■ **AIM OF THE TASK**
Rewrite only the records from the line with "This screenshot has width=1240, height=952." to the line with "(x=449, y=473)", both ends included and requests kept. Scale every coordinate in the answers by 1.1 and round to whole numbers, with halves going up.

■ **EXERCISE MATERIALS**
------------------------------------------------------------------------
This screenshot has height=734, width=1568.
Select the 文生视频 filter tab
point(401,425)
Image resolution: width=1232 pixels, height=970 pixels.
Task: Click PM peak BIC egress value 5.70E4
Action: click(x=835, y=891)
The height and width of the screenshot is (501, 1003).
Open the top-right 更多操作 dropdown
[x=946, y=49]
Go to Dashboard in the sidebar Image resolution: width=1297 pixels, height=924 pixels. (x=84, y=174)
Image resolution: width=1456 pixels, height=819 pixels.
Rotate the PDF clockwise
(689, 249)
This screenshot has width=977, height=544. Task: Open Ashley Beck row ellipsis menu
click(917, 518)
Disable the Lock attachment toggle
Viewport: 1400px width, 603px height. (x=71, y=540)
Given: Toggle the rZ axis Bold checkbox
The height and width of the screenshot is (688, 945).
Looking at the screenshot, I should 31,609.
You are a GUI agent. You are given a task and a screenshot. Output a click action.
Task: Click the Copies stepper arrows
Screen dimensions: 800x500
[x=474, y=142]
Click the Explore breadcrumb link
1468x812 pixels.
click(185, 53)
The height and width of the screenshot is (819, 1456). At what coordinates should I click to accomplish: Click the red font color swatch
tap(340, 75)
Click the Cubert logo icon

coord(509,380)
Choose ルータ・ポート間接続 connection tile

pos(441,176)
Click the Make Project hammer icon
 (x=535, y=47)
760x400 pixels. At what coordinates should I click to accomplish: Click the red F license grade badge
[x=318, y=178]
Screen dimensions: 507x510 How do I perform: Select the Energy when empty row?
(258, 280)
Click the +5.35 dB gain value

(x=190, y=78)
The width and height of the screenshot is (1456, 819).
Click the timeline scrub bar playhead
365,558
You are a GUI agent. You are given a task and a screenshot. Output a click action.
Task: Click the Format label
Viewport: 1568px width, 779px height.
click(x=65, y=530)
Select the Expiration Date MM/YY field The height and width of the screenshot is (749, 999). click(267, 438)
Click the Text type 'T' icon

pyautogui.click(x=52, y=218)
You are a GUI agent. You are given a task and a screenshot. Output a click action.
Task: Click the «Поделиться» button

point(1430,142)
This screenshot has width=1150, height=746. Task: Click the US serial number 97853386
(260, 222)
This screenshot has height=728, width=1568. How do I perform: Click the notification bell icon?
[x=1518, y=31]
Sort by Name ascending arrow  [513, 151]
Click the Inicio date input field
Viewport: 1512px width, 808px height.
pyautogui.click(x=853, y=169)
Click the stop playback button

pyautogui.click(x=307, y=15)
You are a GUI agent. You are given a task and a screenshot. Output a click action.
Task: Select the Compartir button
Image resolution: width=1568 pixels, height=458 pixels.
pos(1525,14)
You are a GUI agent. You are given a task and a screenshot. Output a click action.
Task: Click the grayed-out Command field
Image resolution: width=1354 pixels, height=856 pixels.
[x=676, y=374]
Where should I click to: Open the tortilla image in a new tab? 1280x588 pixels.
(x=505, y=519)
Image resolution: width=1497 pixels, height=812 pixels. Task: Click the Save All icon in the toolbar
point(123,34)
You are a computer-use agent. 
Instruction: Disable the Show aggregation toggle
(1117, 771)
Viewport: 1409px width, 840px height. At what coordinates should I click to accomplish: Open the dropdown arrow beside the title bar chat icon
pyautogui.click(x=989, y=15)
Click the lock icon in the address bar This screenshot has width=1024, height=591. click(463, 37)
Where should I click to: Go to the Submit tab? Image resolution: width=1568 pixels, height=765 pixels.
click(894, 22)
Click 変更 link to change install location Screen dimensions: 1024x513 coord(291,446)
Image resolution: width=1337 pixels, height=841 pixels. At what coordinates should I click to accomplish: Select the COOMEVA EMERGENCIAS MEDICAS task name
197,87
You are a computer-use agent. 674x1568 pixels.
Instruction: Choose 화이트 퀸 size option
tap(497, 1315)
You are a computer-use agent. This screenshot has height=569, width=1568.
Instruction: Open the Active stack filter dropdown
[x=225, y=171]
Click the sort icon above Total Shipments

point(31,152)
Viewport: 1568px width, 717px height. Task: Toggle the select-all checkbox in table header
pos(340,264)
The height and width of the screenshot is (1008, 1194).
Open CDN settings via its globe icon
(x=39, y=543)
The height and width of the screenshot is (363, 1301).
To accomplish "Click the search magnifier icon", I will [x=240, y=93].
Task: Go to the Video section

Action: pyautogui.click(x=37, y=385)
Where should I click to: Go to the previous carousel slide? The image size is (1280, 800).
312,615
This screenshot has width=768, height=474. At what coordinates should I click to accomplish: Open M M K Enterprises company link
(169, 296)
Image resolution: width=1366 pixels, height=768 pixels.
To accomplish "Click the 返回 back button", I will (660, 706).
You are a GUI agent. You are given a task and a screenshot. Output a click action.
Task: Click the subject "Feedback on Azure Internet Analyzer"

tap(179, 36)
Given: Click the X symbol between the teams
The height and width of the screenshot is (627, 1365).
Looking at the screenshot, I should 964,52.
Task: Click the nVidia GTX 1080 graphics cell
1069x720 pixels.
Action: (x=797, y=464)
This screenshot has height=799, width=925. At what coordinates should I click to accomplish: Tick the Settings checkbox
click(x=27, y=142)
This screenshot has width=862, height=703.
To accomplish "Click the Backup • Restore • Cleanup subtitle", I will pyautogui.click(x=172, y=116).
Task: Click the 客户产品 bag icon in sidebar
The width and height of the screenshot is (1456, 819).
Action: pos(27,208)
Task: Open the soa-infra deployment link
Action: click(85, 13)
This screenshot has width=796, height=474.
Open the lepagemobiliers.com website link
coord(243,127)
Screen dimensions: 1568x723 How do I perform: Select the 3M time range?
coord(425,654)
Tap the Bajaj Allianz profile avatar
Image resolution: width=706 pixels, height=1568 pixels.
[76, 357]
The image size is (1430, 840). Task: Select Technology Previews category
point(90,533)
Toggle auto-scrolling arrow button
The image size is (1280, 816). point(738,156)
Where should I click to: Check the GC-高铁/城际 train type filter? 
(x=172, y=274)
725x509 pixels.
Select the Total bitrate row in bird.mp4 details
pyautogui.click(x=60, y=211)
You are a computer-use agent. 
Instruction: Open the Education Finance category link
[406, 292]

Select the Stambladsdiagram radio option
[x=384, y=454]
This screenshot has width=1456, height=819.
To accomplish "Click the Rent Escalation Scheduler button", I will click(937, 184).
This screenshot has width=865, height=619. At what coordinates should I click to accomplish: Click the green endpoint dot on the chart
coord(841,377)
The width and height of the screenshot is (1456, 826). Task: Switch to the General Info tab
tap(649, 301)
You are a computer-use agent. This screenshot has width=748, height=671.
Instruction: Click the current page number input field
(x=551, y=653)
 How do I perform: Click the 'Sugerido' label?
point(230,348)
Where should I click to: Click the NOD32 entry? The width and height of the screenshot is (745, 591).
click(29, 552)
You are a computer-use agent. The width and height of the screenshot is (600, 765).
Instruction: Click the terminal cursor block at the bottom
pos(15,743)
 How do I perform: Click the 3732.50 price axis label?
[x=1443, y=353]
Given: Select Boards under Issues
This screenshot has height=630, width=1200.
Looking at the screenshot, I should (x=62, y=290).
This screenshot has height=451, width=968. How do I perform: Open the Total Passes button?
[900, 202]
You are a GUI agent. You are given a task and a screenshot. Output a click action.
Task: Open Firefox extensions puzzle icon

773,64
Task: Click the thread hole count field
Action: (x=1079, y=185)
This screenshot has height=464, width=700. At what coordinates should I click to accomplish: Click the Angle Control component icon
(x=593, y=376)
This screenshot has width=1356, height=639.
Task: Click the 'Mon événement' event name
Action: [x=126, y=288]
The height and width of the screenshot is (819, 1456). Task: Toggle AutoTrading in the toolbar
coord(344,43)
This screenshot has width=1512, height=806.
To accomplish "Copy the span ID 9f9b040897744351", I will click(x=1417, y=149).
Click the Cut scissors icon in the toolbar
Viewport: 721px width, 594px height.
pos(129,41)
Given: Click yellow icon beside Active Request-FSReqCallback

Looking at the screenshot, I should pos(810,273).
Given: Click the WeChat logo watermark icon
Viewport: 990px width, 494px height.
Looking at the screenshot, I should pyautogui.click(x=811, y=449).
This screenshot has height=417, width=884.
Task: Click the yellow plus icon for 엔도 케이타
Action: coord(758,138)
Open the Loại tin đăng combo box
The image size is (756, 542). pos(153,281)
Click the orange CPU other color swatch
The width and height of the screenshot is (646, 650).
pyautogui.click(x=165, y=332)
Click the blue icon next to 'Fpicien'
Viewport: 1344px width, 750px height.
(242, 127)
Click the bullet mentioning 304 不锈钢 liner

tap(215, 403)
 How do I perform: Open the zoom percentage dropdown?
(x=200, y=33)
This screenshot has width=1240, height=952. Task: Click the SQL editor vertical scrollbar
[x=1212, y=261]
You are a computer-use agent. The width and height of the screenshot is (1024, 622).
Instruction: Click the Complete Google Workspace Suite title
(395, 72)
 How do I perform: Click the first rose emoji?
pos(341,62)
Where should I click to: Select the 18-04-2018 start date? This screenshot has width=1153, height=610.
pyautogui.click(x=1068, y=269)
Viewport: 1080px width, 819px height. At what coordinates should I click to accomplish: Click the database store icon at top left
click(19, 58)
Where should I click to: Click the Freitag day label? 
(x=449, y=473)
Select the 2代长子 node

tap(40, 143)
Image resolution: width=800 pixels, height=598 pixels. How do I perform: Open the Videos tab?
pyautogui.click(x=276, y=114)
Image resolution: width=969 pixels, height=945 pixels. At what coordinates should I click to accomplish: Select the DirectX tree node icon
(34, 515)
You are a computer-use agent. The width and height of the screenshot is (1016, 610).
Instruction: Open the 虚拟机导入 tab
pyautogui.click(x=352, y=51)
------------------------------------------------------------------------
■ **TASK RESPONSE**
This screenshot has width=1240, height=952. Task: Click the SQL editor vertical scrollbar
[x=1333, y=287]
You are a computer-use agent. The width and height of the screenshot is (1024, 622).
Instruction: Click the Complete Google Workspace Suite title
(435, 79)
 How do I perform: Click the first rose emoji?
pos(375,68)
Where should I click to: Select the 18-04-2018 start date? This screenshot has width=1153, height=610.
pyautogui.click(x=1175, y=296)
Viewport: 1080px width, 819px height. At what coordinates should I click to accomplish: Click the database store icon at top left
click(21, 64)
Where should I click to: Click the Freitag day label? 
(x=494, y=520)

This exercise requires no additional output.